Selected extract
-- Opening Marker --
Last modified: 2011-11-23 16:51:32 UTC
Similar to bug 30201 API request using pywikipediabot now frequently return error 500. This screws up my Quality Images bot completely as it fails in a half finished state, creating a terrible mess.
Example queries etc?
What queries? It is a simple page.put() in pywikipedia: Updating page [[Commons:Quality images/Subject/Places/Man made structures]] via API HTTPError: 500 Internal Server Error WARNING: Could not open 'http://commons.wikimedia.org/w/api.php'. Maybe the server is down. Retrying in 1 minutes...
(In reply to comment #2) > What queries? It is a simple page.put() in pywikipedia: > > Updating page [[Commons:Quality images/Subject/Places/Man made structures]] via > API > HTTPError: 500 Internal Server Error > WARNING: Could not open 'http://commons.wikimedia.org/w/api.php'. > Maybe the server is down. Retrying in 1 minutes... Could you get on IRC some time and find me (RoanKattouw)? Then we can do a controlled experiment where you try to reproduce the error while I watch the server logs.
(In reply to comment #2) > What queries? It is a simple page.put() in pywikipedia: > > Updating page [[Commons:Quality images/Subject/Places/Man made structures]] via > API > HTTPError: 500 Internal Server Error > WARNING: Could not open 'http://commons.wikimedia.org/w/api.php'. > Maybe the server is down. Retrying in 1 minutes... Right, but you didn't say this in your original post, so you could've been doing one of many different things. We're not mind readers ;)
-- Closing Marker --
Supplied material
-- Opening Marker --
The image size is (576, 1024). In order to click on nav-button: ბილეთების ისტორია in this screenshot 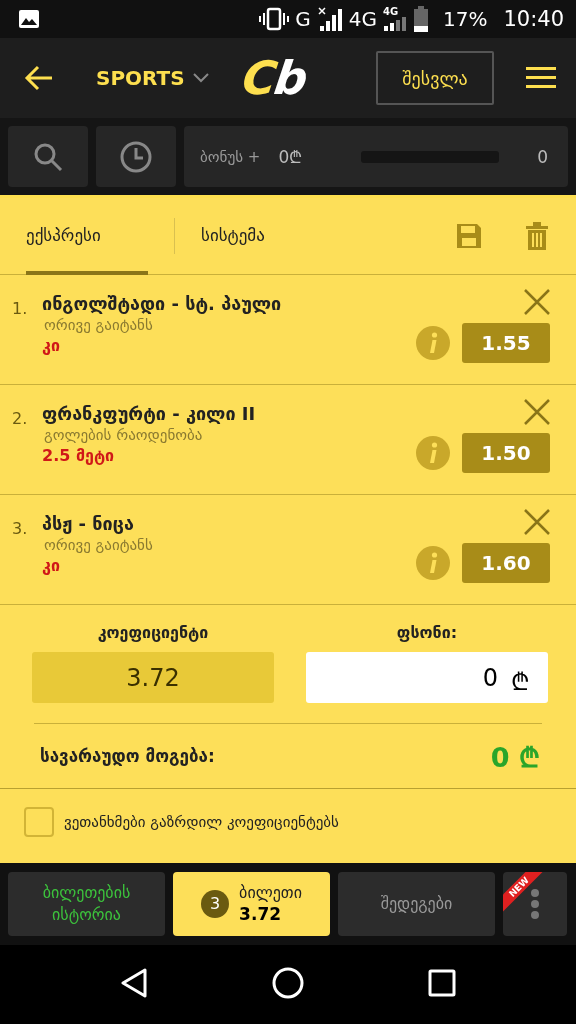, I will do `click(86, 904)`.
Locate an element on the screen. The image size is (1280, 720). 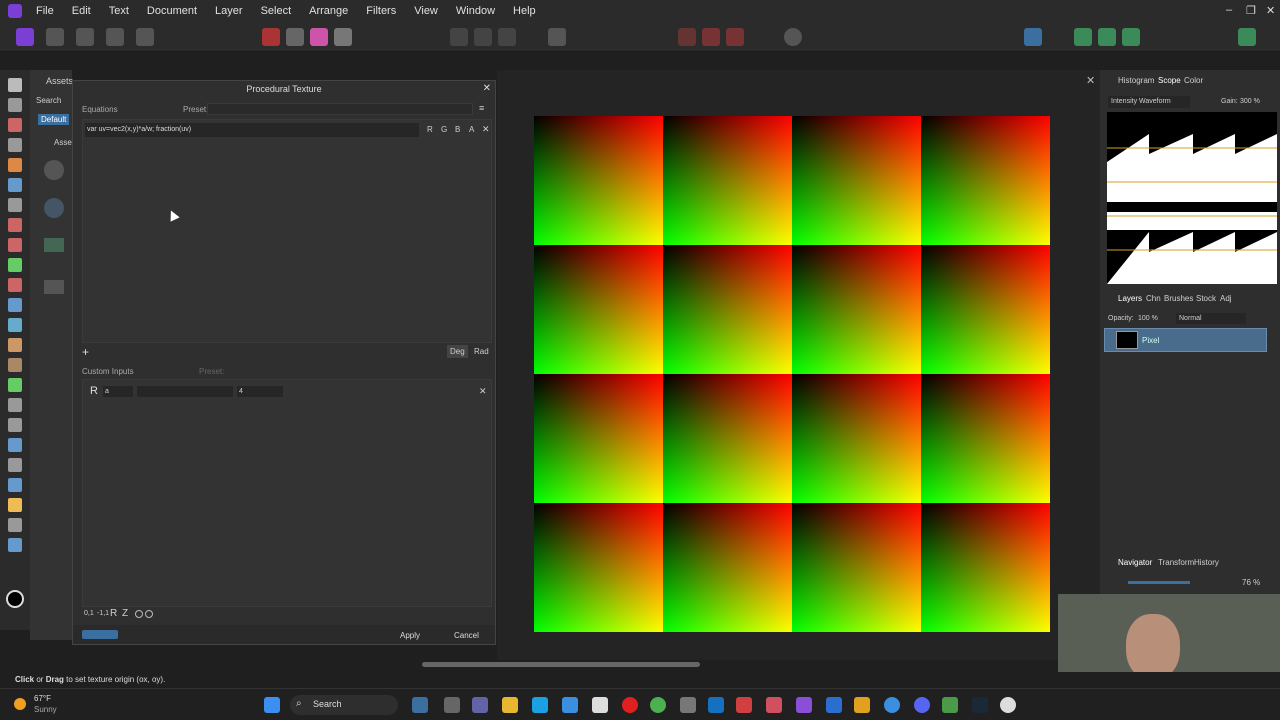
menu-edit: Edit is located at coordinates (82, 11).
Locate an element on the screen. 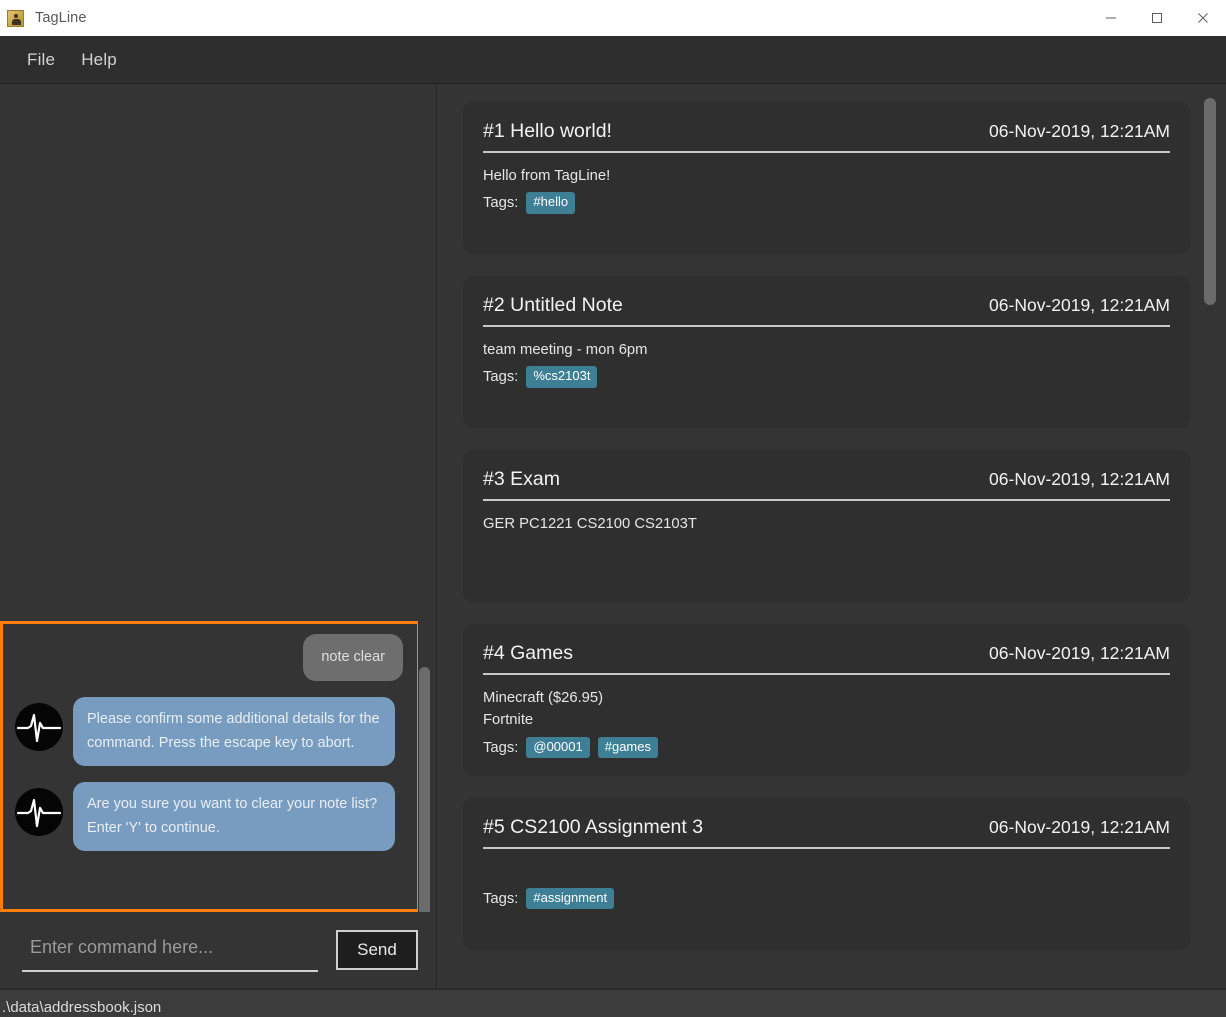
-- Closing Marker --
Assigned task 1
Alter the bug thread's passage that opens with the words containing "Example queries etc?" and closes with "the server logs.", putting "error logs" in place of "server logs", and give the passage in full.
Assigned task 2
In the bug thread, whom is the reporter asked to find on IRC?
Assigned task 3
For each statement, say whether the bug thread agrees, and quote the deciding words:
(a) The reporter's bot deals with Quality Images.
(b) The warning says the bot will retry in five minutes.
(c) The original post described the page.put() call.

Final answer 1
Example queries etc?
What queries? It is a simple page.put() in pywikipedia: Updating page [[Commons:Quality images/Subject/Places/Man made structures]] via API HTTPError: 500 Internal Server Error WARNING: Could not open 'http://commons.wikimedia.org/w/api.php'. Maybe the server is down. Retrying in 1 minutes...
(In reply to comment #2) > What queries? It is a simple page.put() in pywikipedia: > > Updating page [[Commons:Quality images/Subject/Places/Man made structures]] via > API > HTTPError: 500 Internal Server Error > WARNING: Could not open 'http://commons.wikimedia.org/w/api.php'. > Maybe the server is down. Retrying in 1 minutes... Could you get on IRC some time and find me (RoanKattouw)? Then we can do a controlled experiment where you try to reproduce the error while I watch the error logs.

Final answer 2
RoanKattouw.

Final answer 3
(a) Yes: "This screws up my Quality Images bot completely"
(b) No: "Retrying in 1 minutes..."
(c) No: "you didn't say this in your original post"